Coney Island:  The National’s voice sounds terrible–the song would be a lot better without it.  His voice reminds me of that last Jonny Cash album after he was old and his voice was shot.  But he was a legend, which salvaged it.  The production is sparse.  I like the story this song tells, but The National really ruins the song.  I think parts of this song might reference her dad?  ” If I can’t relate to you who am I related to?”

Ivy:  I like the warmer instruments on this track–on the others that don’t have it I miss it.  “Grieving for a livin'” is a neat line that shows Taylor writes songs about her heartaches.  Another story of Karlie cheating on Jo$h.

Cowboy Like Me:  The guitar is nice.  The story is bleak, but detailed.  The syncopation of the “I had tricks up my sleeve, takes one to know one” is both interesting and calls attention to the lines.

Long Story Short:  The beat is already fast and good.  Taylor is rising above drama here.  She’s a more mature version of herself.  The faster, more pressing ending is good.   I think this song is mostly about Taylor’s label dispute and masters battle.  I tried to pick my battle til the battle picked me.  “War of words.”  I was in an ally surrounded on all sides.  Fell from the pedistal.  Right down the rabbit hole.  Wrong guy [label?]. No more keepin’ score, I just keep you warm.  Long story short it was a bad time.  I looked better in the rearview.  Past me (she’s giving $cott advise for his future business partnerships with artists) I wanna tell you not to with these petty things.  I’m not sure what the song is about, but my first impression is that it’s not a romatic relationship.  I think the you in “I’m all about you now” is her new label–who is beniffiting wildly right now, P.S. Long story short–I survived.

Marjorie:  There’s a sadness to Taylor’s voice.  “Never be so polite you forget your power.  Never weild such power you forget to be polite”  It’s good advice.  I take it this was her grandmother’s advice.  She’s not dead to Taylor, because her advice can still be heard.  But she does wish she had asked more, and written down more things, before her Grandmother died.   “I still feel you all around.”  This song means a lot to me personally, because I had/have a very close relationship with my grandma.  And I believe the sentiment someone can live in your heart.

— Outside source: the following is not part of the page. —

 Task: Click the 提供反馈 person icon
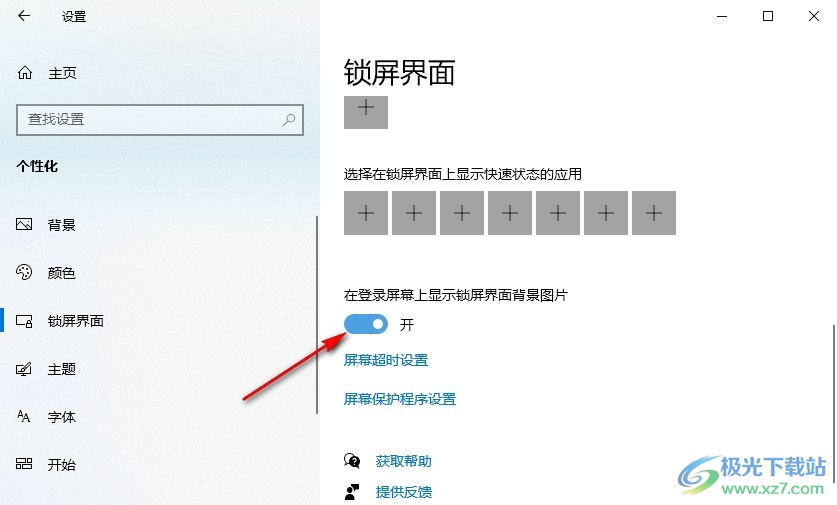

Closure:  The intro sounds like construction.  But like small scale.  Taylor is reeling from this break-up, and Karlie’s concern is just to get closure.  Taylor isn’t having it.  The song itself doesn’t offer much after the lyrics, which are complete and good.

Evermore:  Sweet singing over beautiful piano.  Writing letters addressed to the fire.  It’s good imagry of letters I never sent.  Bon Iver sings falestto here.  It’s not as intrusive as The National.  And the layered effect is still complex and impressive.  “This pain wouldn’t be forevermore at the end of the song.”  So a little of a brighter ending than folklore, despite this being a break-up, broken heart album.